Extracted records:
⟨

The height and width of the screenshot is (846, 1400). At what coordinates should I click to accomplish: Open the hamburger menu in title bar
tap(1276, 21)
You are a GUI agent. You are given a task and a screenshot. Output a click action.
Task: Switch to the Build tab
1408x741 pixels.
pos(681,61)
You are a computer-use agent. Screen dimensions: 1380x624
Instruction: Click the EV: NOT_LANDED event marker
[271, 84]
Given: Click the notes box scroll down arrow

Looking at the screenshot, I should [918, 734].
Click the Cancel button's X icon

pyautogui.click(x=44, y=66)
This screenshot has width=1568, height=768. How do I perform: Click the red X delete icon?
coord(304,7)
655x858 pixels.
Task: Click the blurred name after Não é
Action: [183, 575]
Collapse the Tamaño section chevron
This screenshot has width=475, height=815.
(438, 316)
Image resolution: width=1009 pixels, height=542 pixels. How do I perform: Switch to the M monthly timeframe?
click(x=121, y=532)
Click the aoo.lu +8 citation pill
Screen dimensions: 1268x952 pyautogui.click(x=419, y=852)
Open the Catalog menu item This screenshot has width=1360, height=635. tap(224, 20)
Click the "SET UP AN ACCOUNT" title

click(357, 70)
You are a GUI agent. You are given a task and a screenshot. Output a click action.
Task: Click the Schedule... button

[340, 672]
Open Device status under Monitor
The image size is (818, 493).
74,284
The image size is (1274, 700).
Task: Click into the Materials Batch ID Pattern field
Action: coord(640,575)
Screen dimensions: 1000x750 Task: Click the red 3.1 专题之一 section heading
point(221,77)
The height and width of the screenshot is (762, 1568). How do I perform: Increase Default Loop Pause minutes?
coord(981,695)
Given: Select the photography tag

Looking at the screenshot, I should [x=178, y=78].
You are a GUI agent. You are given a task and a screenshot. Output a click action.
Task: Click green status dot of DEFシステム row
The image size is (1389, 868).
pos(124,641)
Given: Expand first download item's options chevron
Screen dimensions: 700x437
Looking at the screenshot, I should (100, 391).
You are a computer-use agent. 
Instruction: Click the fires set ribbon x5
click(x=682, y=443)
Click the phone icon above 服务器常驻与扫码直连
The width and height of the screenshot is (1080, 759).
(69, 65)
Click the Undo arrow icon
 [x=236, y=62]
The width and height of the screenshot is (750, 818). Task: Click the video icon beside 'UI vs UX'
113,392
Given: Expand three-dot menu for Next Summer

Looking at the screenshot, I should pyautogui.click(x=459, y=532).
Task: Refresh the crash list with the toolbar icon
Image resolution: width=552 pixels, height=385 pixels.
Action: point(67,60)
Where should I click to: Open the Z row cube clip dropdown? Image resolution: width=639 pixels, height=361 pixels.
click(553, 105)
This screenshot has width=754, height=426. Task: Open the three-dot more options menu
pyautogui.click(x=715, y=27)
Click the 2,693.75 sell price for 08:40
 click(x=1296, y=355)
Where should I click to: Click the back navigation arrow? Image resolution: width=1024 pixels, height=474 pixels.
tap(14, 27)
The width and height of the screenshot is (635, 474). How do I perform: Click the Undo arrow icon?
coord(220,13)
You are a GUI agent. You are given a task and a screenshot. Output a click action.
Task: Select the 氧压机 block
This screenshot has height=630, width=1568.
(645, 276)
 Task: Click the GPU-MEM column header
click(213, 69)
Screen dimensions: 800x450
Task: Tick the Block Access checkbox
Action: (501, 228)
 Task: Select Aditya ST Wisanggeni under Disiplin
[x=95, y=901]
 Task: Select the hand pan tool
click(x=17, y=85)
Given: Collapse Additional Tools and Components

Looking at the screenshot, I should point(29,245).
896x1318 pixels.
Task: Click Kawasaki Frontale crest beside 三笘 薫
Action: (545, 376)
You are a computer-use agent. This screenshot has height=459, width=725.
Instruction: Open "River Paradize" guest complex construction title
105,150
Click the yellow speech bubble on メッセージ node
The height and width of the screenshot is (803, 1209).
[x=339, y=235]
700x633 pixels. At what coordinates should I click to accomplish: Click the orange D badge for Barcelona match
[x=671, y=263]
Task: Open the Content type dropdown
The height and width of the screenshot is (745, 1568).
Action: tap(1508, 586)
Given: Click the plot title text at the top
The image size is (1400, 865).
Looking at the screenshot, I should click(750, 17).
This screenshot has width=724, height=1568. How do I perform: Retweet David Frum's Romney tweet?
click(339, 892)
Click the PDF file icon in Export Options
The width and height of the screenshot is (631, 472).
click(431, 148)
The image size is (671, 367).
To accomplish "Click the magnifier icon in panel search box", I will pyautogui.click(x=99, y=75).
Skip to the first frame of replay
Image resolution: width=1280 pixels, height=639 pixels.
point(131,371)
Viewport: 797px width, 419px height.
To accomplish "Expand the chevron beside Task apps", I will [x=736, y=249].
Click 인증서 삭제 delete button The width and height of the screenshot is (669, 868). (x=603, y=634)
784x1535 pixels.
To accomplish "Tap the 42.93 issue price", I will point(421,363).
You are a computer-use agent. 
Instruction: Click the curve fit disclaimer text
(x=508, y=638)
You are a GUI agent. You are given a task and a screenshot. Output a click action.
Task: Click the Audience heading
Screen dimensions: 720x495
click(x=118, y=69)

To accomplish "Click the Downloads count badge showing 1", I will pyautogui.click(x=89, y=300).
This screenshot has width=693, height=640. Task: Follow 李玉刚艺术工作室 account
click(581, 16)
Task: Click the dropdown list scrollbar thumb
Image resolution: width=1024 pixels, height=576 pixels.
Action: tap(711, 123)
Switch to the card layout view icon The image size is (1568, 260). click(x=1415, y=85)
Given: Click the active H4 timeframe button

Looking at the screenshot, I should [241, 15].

⟩

## Your assignment:
Transcribe the records above exactly.

## Response to this task:
The height and width of the screenshot is (846, 1400). At what coordinates should I click to accomplish: Open the hamburger menu in title bar
tap(1276, 21)
You are a GUI agent. You are given a task and a screenshot. Output a click action.
Task: Switch to the Build tab
1408x741 pixels.
pos(681,61)
You are a computer-use agent. Screen dimensions: 1380x624
Instruction: Click the EV: NOT_LANDED event marker
[271, 84]
Given: Click the notes box scroll down arrow

Looking at the screenshot, I should [918, 734].
Click the Cancel button's X icon

pyautogui.click(x=44, y=66)
This screenshot has width=1568, height=768. How do I perform: Click the red X delete icon?
coord(304,7)
655x858 pixels.
Task: Click the blurred name after Não é
Action: [183, 575]
Collapse the Tamaño section chevron
This screenshot has width=475, height=815.
(438, 316)
Image resolution: width=1009 pixels, height=542 pixels. How do I perform: Switch to the M monthly timeframe?
click(x=121, y=532)
Click the aoo.lu +8 citation pill
Screen dimensions: 1268x952 pyautogui.click(x=419, y=852)
Open the Catalog menu item This screenshot has width=1360, height=635. tap(224, 20)
Click the "SET UP AN ACCOUNT" title

click(357, 70)
You are a GUI agent. You are given a task and a screenshot. Output a click action.
Task: Click the Schedule... button

[340, 672]
Open Device status under Monitor
The image size is (818, 493).
74,284
The image size is (1274, 700).
Task: Click into the Materials Batch ID Pattern field
Action: coord(640,575)
Screen dimensions: 1000x750 Task: Click the red 3.1 专题之一 section heading
point(221,77)
The height and width of the screenshot is (762, 1568). How do I perform: Increase Default Loop Pause minutes?
coord(981,695)
Given: Select the photography tag

Looking at the screenshot, I should [x=178, y=78].
You are a GUI agent. You are given a task and a screenshot. Output a click action.
Task: Click green status dot of DEFシステム row
The image size is (1389, 868).
pos(124,641)
Given: Expand first download item's options chevron
Screen dimensions: 700x437
Looking at the screenshot, I should (100, 391).
You are a computer-use agent. 
Instruction: Click the fires set ribbon x5
click(x=682, y=443)
Click the phone icon above 服务器常驻与扫码直连
The width and height of the screenshot is (1080, 759).
(69, 65)
Click the Undo arrow icon
 [x=236, y=62]
The width and height of the screenshot is (750, 818). Task: Click the video icon beside 'UI vs UX'
113,392
Given: Expand three-dot menu for Next Summer

Looking at the screenshot, I should pyautogui.click(x=459, y=532).
Task: Refresh the crash list with the toolbar icon
Image resolution: width=552 pixels, height=385 pixels.
Action: point(67,60)
Where should I click to: Open the Z row cube clip dropdown? Image resolution: width=639 pixels, height=361 pixels.
click(553, 105)
This screenshot has width=754, height=426. Task: Open the three-dot more options menu
pyautogui.click(x=715, y=27)
Click the 2,693.75 sell price for 08:40
 click(x=1296, y=355)
Where should I click to: Click the back navigation arrow? Image resolution: width=1024 pixels, height=474 pixels.
tap(14, 27)
The width and height of the screenshot is (635, 474). How do I perform: Click the Undo arrow icon?
coord(220,13)
You are a GUI agent. You are given a task and a screenshot. Output a click action.
Task: Select the 氧压机 block
This screenshot has height=630, width=1568.
(645, 276)
 Task: Click the GPU-MEM column header
click(213, 69)
Screen dimensions: 800x450
Task: Tick the Block Access checkbox
Action: (501, 228)
 Task: Select Aditya ST Wisanggeni under Disiplin
[x=95, y=901]
 Task: Select the hand pan tool
click(x=17, y=85)
Given: Collapse Additional Tools and Components

Looking at the screenshot, I should point(29,245).
896x1318 pixels.
Task: Click Kawasaki Frontale crest beside 三笘 薫
Action: (545, 376)
You are a computer-use agent. This screenshot has height=459, width=725.
Instruction: Open "River Paradize" guest complex construction title
105,150
Click the yellow speech bubble on メッセージ node
The height and width of the screenshot is (803, 1209).
[x=339, y=235]
700x633 pixels. At what coordinates should I click to accomplish: Click the orange D badge for Barcelona match
[x=671, y=263]
Task: Open the Content type dropdown
The height and width of the screenshot is (745, 1568).
Action: tap(1508, 586)
Given: Click the plot title text at the top
The image size is (1400, 865).
Looking at the screenshot, I should click(750, 17).
This screenshot has width=724, height=1568. How do I perform: Retweet David Frum's Romney tweet?
click(339, 892)
Click the PDF file icon in Export Options
The width and height of the screenshot is (631, 472).
click(431, 148)
The image size is (671, 367).
To accomplish "Click the magnifier icon in panel search box", I will pyautogui.click(x=99, y=75).
Skip to the first frame of replay
Image resolution: width=1280 pixels, height=639 pixels.
point(131,371)
Viewport: 797px width, 419px height.
To accomplish "Expand the chevron beside Task apps", I will [x=736, y=249].
Click 인증서 삭제 delete button The width and height of the screenshot is (669, 868). (x=603, y=634)
784x1535 pixels.
To accomplish "Tap the 42.93 issue price", I will point(421,363).
You are a computer-use agent. 
Instruction: Click the curve fit disclaimer text
(x=508, y=638)
You are a GUI agent. You are given a task and a screenshot. Output a click action.
Task: Click the Audience heading
Screen dimensions: 720x495
click(x=118, y=69)

To accomplish "Click the Downloads count badge showing 1", I will pyautogui.click(x=89, y=300).
This screenshot has width=693, height=640. Task: Follow 李玉刚艺术工作室 account
click(581, 16)
Task: Click the dropdown list scrollbar thumb
Image resolution: width=1024 pixels, height=576 pixels.
Action: tap(711, 123)
Switch to the card layout view icon The image size is (1568, 260). click(x=1415, y=85)
Given: Click the active H4 timeframe button

Looking at the screenshot, I should [241, 15].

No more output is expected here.